Written task 1
In the records, rewrite everything from the line containing "Projects [593, 928]" down to the end of the records, swapping "Provide" for "Give" and keeping all else the same. Omit the pictures from your answer.

## Begin Source passage

You can think of business as problem solving. Then businesses are groups of people solving problems together. One of the challenges facing someone who is an employee rather than an owner is how good they are at problem solving. They the employee, not they the team. In a Utopian world you want someone to work themselves into redundancy.
Solving new problems is fun. You are on a learning curve and so it is interesting. You only really start adding big value once you have figured out how to solve the problem. That is when the choice gets interesting. Ideally, you will transfer that learning to someone else. That way the problem carries on getting solved but you can move onto new challenges.
This is where trust comes in. If you make yourself redundant you aren't in a very good negotiating position. The people you have transferred the knowledge to can function without you. That is what redundant means. What you are trusting is that you have proven yourself to be good at problem solving and you will be given a new challenge. But that is the problem. You need to be given the new challenge. The decision isn't yours. If instead you don't transfer the knowledge but build yourself into a position where you are irreplaceable, your negotiating position is golden. Clearly this is dysfunctional.

## End Source passage
## Begin Raw records

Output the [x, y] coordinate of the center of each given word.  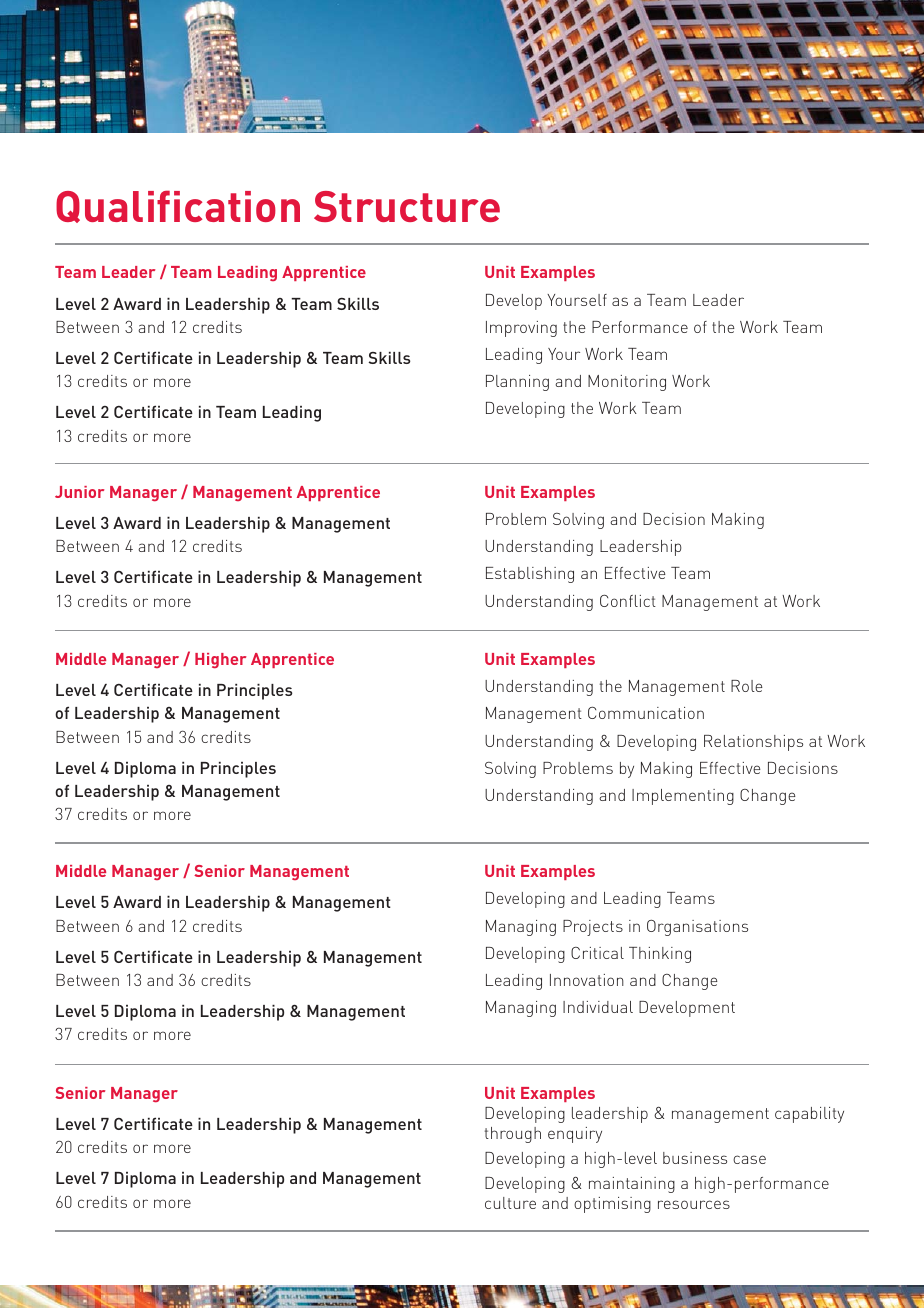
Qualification [178, 206]
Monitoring [627, 383]
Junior [79, 492]
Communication [646, 713]
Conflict [628, 601]
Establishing [530, 575]
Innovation [587, 980]
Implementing [683, 797]
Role [747, 686]
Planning [517, 383]
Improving [521, 329]
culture [510, 1203]
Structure [407, 206]
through [513, 1135]
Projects [593, 928]
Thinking [660, 955]
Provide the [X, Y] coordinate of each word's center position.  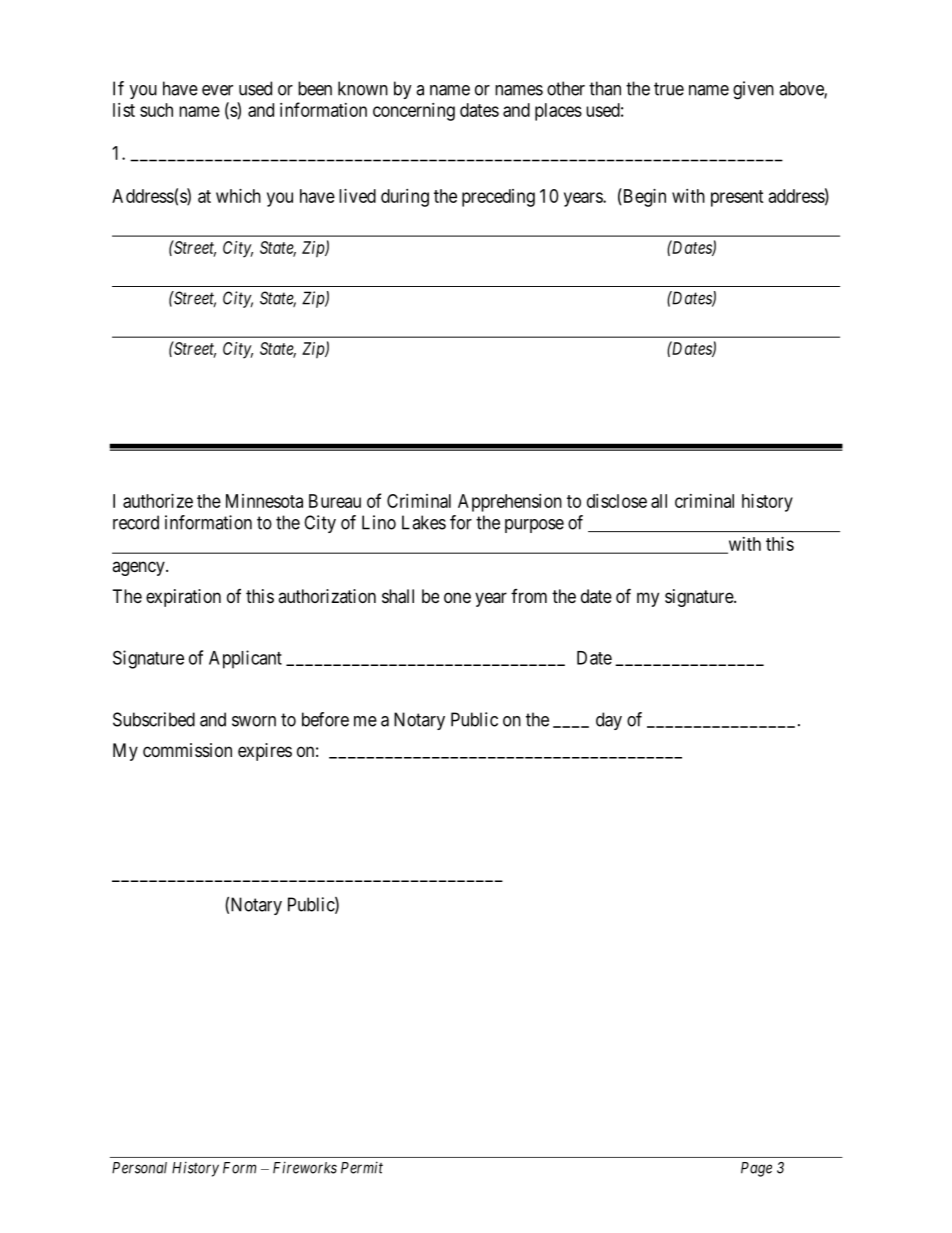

## End Raw records

Written task 2
From the passage on problem solving, reproduce everything from "You can think" down to "onto new challenges." word for word.

Full answer 1
Projects [593, 928]
Thinking [660, 955]
Give the [X, Y] coordinate of each word's center position.  

Full answer 2
You can think of business as problem solving. Then businesses are groups of people solving problems together. One of the challenges facing someone who is an employee rather than an owner is how good they are at problem solving. They the employee, not they the team. In a Utopian world you want someone to work themselves into redundancy.
Solving new problems is fun. You are on a learning curve and so it is interesting. You only really start adding big value once you have figured out how to solve the problem. That is when the choice gets interesting. Ideally, you will transfer that learning to someone else. That way the problem carries on getting solved but you can move onto new challenges.